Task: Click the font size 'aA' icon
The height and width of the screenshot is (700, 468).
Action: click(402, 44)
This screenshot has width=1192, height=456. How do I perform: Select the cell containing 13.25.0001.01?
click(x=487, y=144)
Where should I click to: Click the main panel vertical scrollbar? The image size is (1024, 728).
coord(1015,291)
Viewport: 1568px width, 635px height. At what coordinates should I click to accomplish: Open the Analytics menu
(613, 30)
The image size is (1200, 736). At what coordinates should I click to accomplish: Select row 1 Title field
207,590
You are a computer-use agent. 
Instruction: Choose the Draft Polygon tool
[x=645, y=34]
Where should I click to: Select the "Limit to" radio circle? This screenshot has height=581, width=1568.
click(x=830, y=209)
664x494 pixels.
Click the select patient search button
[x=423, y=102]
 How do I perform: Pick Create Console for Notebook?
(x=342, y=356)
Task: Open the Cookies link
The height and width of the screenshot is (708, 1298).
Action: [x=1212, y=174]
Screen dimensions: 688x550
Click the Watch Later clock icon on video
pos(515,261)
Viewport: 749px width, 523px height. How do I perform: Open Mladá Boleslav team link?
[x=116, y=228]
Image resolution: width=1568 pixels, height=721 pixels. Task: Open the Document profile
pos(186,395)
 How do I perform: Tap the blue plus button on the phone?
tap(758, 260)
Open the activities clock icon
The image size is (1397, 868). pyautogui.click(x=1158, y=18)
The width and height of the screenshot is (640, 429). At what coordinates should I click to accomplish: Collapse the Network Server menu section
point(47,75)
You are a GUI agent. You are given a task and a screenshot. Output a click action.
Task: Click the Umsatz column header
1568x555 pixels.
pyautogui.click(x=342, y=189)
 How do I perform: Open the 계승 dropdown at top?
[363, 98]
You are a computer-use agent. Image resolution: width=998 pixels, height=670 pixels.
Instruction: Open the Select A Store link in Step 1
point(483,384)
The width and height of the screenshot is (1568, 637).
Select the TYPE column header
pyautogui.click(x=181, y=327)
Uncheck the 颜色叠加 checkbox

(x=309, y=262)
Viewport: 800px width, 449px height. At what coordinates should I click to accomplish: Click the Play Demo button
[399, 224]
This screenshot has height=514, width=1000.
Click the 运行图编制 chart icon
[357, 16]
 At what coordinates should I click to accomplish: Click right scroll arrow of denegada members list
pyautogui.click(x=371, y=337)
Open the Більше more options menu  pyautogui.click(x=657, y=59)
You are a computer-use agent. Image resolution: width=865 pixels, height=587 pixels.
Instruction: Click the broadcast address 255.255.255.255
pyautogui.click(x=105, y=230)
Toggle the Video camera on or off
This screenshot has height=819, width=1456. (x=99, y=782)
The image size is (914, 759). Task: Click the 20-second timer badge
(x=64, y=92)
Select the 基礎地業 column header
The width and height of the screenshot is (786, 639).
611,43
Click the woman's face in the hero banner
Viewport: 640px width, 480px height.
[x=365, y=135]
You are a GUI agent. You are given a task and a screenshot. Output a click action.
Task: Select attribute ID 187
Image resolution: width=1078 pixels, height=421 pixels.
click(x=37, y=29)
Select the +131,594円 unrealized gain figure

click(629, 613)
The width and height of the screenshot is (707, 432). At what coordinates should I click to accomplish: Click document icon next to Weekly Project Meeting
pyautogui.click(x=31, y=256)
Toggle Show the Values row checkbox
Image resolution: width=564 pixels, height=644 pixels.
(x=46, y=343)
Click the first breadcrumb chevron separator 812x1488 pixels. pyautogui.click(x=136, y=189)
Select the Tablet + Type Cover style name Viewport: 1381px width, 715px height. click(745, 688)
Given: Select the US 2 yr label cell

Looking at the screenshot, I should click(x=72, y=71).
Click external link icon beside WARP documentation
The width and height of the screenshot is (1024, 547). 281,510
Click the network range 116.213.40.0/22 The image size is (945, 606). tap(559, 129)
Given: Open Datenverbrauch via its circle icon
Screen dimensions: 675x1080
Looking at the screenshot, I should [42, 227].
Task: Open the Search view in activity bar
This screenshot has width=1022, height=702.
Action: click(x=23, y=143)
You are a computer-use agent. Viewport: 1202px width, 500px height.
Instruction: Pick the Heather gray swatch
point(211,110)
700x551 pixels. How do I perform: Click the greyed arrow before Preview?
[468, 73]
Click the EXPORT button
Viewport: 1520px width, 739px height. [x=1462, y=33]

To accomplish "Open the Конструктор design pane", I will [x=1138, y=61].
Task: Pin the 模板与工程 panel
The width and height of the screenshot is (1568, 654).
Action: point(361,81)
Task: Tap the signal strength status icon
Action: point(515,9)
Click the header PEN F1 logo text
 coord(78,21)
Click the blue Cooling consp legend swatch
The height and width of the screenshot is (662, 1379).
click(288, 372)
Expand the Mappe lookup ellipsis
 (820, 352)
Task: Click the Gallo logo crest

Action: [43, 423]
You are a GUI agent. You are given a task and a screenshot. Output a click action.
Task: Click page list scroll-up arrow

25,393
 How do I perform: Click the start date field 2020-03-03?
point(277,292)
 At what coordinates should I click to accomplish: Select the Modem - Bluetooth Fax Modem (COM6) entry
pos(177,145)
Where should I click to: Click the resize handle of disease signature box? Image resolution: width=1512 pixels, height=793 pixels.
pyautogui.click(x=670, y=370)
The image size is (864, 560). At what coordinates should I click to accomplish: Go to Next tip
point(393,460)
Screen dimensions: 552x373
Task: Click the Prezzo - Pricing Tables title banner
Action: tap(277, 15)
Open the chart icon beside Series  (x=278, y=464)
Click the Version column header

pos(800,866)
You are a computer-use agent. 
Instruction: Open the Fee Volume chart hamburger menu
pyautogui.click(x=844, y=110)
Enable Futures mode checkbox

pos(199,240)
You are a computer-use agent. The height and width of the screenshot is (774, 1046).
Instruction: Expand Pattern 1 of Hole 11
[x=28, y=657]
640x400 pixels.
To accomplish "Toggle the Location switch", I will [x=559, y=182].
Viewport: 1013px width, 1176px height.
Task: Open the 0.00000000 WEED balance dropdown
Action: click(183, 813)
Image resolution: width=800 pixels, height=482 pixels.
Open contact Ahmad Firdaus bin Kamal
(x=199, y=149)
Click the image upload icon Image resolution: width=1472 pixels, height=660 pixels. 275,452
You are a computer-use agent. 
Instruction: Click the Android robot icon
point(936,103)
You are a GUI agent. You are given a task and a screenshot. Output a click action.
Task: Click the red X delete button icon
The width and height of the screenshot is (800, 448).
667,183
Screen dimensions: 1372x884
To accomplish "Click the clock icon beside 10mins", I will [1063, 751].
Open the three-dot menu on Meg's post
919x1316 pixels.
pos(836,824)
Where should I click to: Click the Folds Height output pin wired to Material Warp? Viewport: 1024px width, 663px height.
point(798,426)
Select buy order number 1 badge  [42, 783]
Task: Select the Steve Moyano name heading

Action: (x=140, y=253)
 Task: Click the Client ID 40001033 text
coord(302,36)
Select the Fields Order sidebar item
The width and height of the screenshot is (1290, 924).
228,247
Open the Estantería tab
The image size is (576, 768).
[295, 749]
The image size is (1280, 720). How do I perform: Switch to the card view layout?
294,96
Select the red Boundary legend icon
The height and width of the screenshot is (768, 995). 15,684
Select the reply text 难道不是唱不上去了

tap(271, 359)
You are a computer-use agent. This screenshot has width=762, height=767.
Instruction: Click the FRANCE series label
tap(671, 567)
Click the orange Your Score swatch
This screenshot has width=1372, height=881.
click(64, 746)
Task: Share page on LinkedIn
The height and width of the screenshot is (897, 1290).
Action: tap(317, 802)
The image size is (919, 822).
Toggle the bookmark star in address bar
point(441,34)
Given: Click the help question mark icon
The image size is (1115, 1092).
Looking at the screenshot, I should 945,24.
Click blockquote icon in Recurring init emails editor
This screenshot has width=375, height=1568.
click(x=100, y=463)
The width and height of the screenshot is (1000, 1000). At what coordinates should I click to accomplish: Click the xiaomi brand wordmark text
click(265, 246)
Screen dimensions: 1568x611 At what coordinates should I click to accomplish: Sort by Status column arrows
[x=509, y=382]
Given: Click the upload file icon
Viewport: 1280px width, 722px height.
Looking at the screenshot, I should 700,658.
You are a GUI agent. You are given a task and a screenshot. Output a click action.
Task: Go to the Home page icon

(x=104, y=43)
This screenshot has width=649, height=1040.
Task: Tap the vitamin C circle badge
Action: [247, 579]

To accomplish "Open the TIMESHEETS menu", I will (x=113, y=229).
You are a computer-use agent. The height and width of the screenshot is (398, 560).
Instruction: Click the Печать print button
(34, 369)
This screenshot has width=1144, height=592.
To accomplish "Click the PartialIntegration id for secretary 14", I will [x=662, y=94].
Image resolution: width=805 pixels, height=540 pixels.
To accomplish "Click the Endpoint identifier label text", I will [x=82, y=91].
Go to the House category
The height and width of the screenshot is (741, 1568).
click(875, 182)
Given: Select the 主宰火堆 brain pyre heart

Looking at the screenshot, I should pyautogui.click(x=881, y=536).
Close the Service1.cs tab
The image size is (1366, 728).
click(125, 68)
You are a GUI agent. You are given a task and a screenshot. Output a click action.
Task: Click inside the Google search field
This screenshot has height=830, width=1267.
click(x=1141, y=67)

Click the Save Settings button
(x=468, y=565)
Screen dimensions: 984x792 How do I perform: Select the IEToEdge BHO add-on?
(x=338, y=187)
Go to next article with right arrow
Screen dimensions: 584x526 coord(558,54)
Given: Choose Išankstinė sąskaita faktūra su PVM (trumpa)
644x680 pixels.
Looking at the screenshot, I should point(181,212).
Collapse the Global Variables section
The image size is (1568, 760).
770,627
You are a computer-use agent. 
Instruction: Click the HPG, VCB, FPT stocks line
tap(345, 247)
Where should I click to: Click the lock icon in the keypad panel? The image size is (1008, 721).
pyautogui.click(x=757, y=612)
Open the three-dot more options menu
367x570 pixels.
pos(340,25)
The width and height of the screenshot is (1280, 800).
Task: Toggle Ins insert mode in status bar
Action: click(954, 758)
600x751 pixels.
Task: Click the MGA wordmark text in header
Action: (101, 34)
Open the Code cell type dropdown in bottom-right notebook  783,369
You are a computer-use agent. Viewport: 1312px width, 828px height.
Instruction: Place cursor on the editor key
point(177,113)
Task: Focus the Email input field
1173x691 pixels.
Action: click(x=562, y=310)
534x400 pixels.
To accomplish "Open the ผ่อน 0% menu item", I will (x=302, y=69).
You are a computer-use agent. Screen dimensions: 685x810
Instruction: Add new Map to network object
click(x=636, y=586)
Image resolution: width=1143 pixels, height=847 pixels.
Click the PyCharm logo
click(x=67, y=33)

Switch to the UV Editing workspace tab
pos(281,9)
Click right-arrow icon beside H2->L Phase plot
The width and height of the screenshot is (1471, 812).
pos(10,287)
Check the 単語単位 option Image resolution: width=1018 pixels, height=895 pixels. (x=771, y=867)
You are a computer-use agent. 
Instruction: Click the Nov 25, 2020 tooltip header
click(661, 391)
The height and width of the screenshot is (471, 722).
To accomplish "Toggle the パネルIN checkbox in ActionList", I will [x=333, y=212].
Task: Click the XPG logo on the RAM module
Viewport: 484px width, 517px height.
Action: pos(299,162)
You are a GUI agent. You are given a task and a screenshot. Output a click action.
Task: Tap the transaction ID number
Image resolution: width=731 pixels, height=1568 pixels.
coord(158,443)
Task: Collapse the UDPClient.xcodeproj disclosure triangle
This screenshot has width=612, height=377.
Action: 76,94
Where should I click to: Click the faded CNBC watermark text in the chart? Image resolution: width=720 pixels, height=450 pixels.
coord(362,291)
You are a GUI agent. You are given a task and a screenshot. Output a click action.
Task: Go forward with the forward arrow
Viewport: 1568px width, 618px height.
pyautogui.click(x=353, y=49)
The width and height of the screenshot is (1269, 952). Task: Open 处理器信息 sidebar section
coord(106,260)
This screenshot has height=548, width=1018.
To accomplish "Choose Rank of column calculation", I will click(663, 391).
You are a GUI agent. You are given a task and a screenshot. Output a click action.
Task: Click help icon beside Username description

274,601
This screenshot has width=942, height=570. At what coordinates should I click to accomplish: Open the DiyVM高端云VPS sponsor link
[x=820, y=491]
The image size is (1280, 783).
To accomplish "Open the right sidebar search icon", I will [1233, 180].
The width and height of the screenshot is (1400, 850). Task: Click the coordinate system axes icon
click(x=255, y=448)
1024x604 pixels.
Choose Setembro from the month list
────
▶ _HOW TO COMPLETE THIS TASK_
After reading the entries above, state how many lines hold the word "upload", with no text besides the number.

▶ _RESULT OF THIS TASK_
2